A Winged Victory for the Sullen is the collaborative project of Los Angeles-based composer Dustin O'Halloran and Adam Wiltzie, founder of the Austin, Texas ambient-drone group Stars of the Lid. Their highly-acclaimed self-titled debut, released in 2011, was lauded by high profile music publications including Pitchfork, The Guardian and MOJO, among others. Recorded at Berlin's Grunewald Church and in a number of old German radio studios, the music incorporates string quartet, French horn and bassoon into processed fields of guitar distortion, making for a sound that bridges the sounds of orchestral and ambient music.
American Contemporary Music Ensemble (ACME) is known for its cross-genre collaborations with artists as disparate as indie rockers Grizzly Bear, composers Ingram Marshall and Jóhann Jóhannsson, and electronic performer Matmos, among others. Loving the Chambered Nautilus, ACME's collaboration with composer William Brittelle, was released last month on New Amsterdam Records. This show features Clarice Jensen, cello; Michi Wianko, violin; and Caroline Shaw, viola.

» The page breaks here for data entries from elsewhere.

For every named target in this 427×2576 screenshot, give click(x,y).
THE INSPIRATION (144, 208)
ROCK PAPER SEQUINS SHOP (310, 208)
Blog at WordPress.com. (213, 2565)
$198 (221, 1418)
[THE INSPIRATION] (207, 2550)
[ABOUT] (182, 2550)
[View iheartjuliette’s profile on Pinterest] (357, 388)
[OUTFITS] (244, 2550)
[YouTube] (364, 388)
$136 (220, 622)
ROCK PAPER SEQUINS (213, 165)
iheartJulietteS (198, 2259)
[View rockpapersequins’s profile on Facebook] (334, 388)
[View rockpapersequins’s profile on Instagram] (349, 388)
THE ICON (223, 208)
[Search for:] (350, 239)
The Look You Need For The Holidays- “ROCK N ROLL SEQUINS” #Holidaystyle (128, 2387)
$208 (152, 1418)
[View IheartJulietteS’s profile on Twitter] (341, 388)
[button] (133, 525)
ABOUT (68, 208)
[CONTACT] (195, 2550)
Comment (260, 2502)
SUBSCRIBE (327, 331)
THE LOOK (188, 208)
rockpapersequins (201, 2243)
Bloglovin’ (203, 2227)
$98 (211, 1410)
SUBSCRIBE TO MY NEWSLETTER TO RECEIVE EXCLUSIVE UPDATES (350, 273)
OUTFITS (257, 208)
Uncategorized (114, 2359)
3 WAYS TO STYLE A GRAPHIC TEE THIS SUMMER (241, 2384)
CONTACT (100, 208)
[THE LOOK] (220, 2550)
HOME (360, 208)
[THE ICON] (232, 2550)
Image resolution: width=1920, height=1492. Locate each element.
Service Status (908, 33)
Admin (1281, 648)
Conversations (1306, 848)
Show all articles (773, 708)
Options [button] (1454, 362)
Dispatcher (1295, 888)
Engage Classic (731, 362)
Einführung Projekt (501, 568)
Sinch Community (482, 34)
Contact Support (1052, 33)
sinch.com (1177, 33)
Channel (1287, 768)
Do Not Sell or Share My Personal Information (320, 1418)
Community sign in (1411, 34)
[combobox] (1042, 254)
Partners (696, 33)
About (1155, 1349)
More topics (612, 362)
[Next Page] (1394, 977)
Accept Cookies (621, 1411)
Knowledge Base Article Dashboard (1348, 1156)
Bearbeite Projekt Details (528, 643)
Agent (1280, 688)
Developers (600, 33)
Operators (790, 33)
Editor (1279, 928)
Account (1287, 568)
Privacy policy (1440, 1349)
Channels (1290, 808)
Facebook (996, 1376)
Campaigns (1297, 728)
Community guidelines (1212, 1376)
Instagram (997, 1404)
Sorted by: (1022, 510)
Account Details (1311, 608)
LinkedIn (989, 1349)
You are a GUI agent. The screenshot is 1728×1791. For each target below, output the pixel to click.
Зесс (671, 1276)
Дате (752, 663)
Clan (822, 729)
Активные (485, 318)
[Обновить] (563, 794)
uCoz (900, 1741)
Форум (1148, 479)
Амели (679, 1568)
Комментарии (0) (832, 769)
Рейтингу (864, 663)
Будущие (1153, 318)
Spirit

ACME opened the evening with a set fittingly constructed around the concept of the "drone." Their performance included string trio orchestrations of selections from J.S. Bach's Art of the Fugue (which utilize pedal points), as well as works by Italian microtonal composer Giacinto Scelsi, ACME violist Caroline Shaw and New York-based composer Andrew Norman. The trio then joined A Winged Victory for the Sullen for, as Adam Wiltzie put it, eight songs "mostly about dead people and broken hearts."